* _TASK DIRECTIONS_
Search the entries below for the string "agent" and give the number of lines that hold it, nothing else.

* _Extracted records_
____

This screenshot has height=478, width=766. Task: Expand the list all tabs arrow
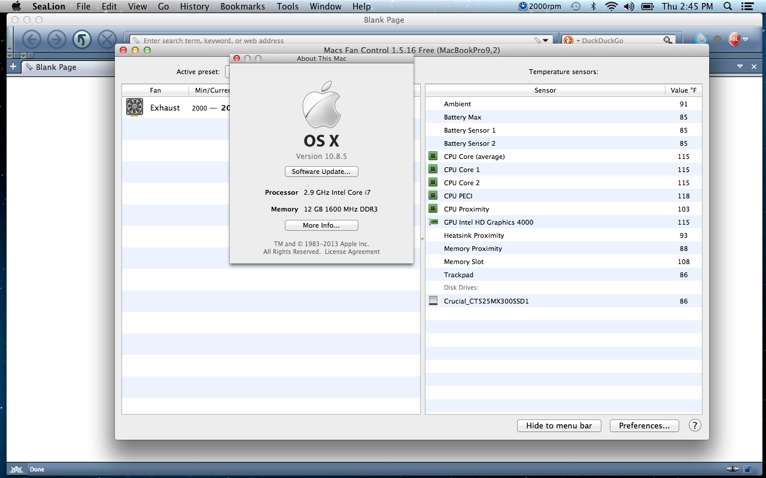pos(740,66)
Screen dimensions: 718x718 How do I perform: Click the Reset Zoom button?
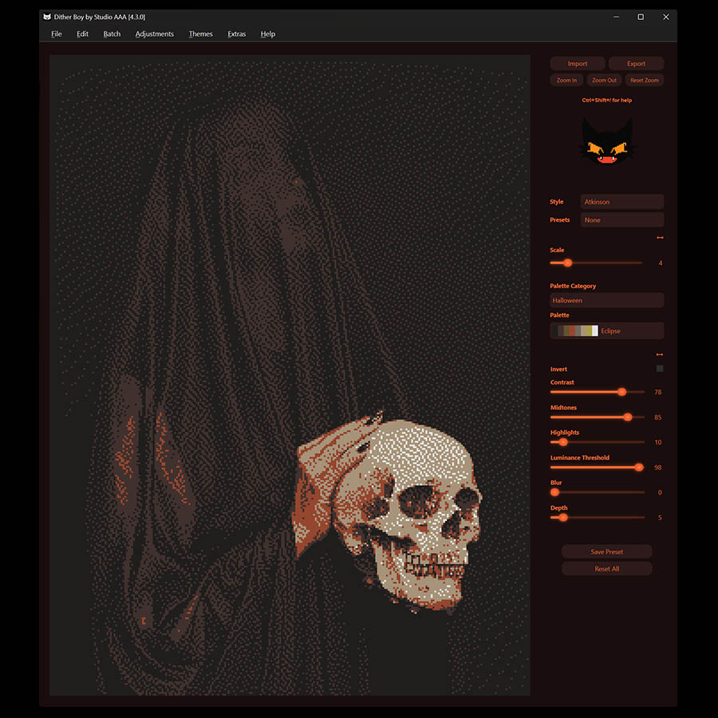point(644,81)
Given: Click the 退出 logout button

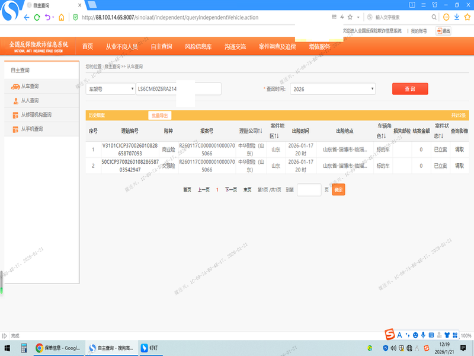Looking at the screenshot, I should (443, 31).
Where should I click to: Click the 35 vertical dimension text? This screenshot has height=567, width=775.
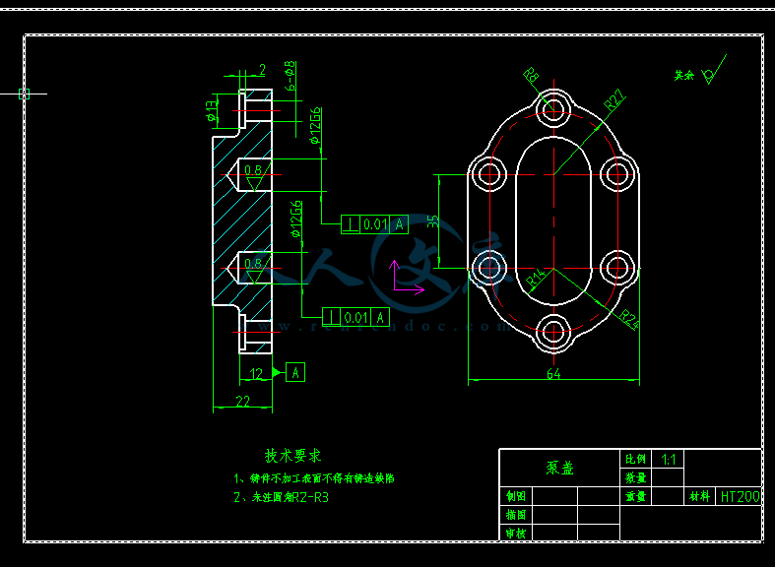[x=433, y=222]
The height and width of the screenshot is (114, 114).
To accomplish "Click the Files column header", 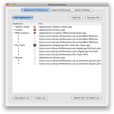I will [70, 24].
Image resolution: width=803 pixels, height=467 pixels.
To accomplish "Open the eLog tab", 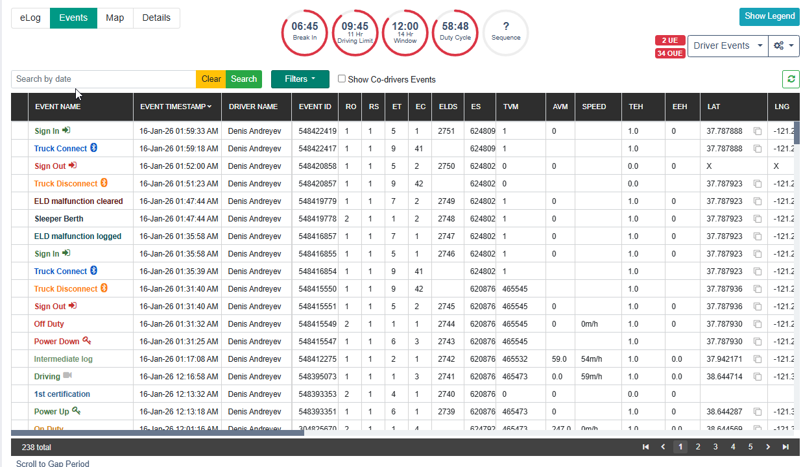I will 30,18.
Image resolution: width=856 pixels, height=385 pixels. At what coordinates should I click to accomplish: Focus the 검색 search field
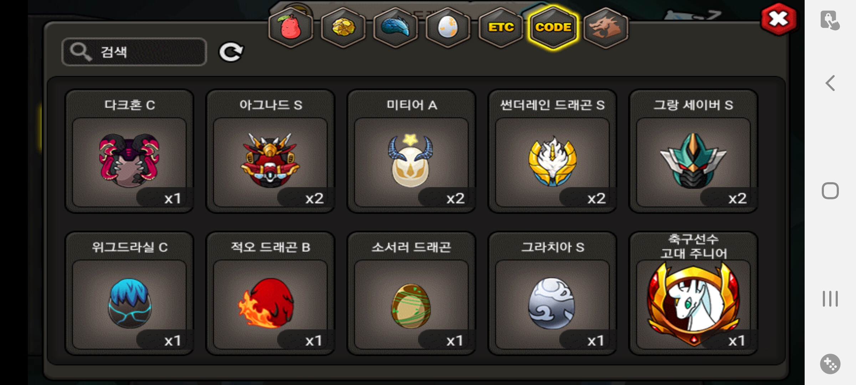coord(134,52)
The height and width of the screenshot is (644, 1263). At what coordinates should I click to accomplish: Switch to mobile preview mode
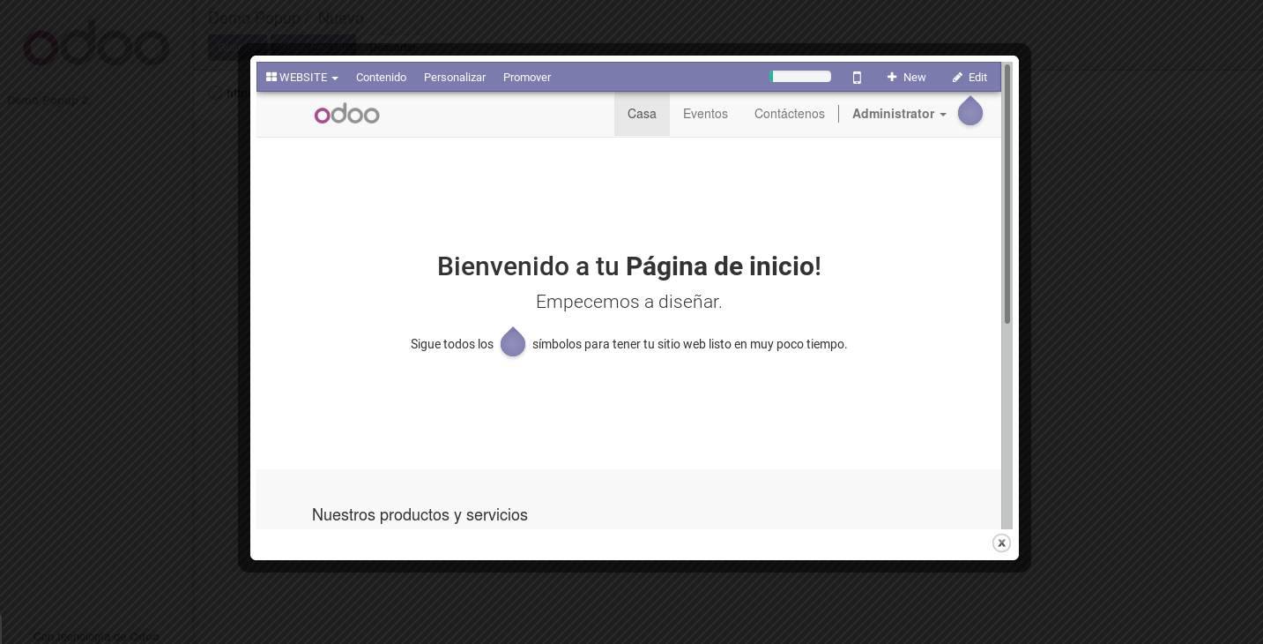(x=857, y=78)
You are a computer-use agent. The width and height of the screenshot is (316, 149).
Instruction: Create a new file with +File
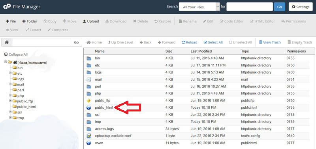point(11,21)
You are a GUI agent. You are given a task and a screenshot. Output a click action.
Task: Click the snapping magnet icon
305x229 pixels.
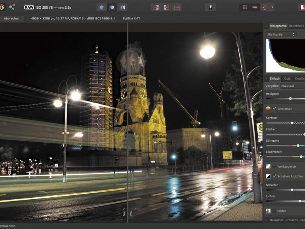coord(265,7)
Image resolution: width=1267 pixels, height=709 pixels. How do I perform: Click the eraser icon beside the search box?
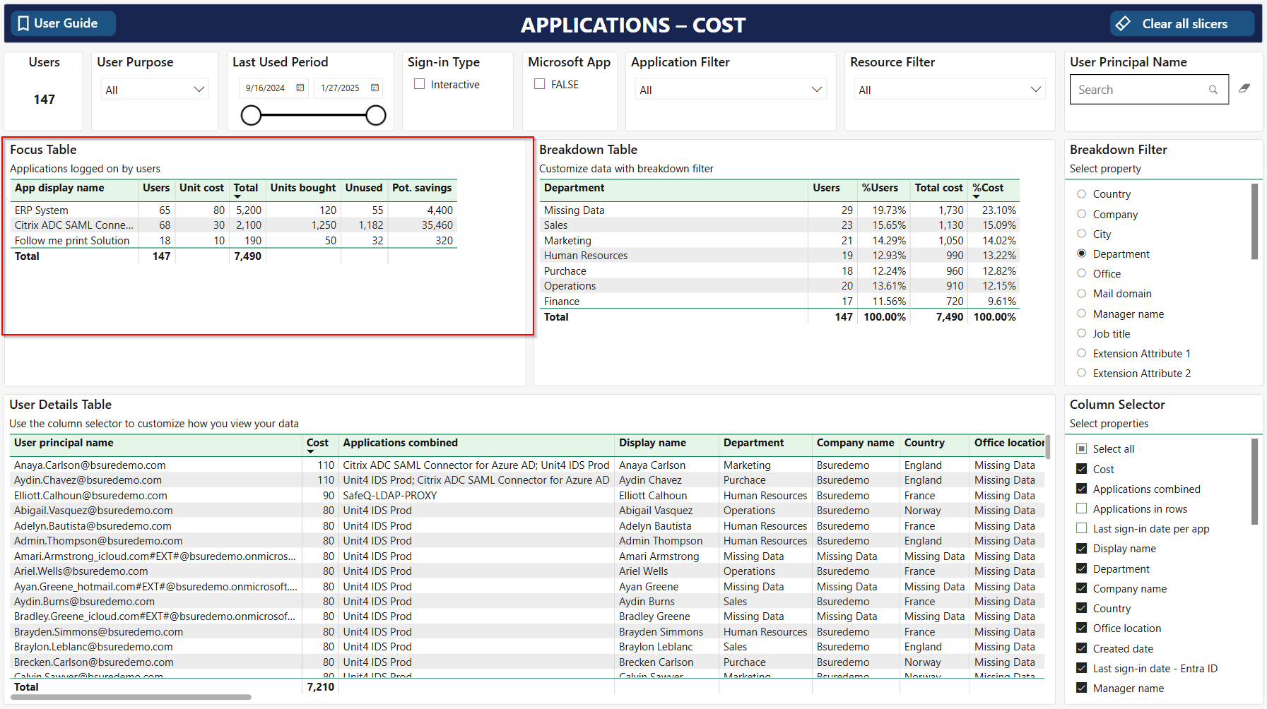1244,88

____

* _EXERCISE SOLUTION_
2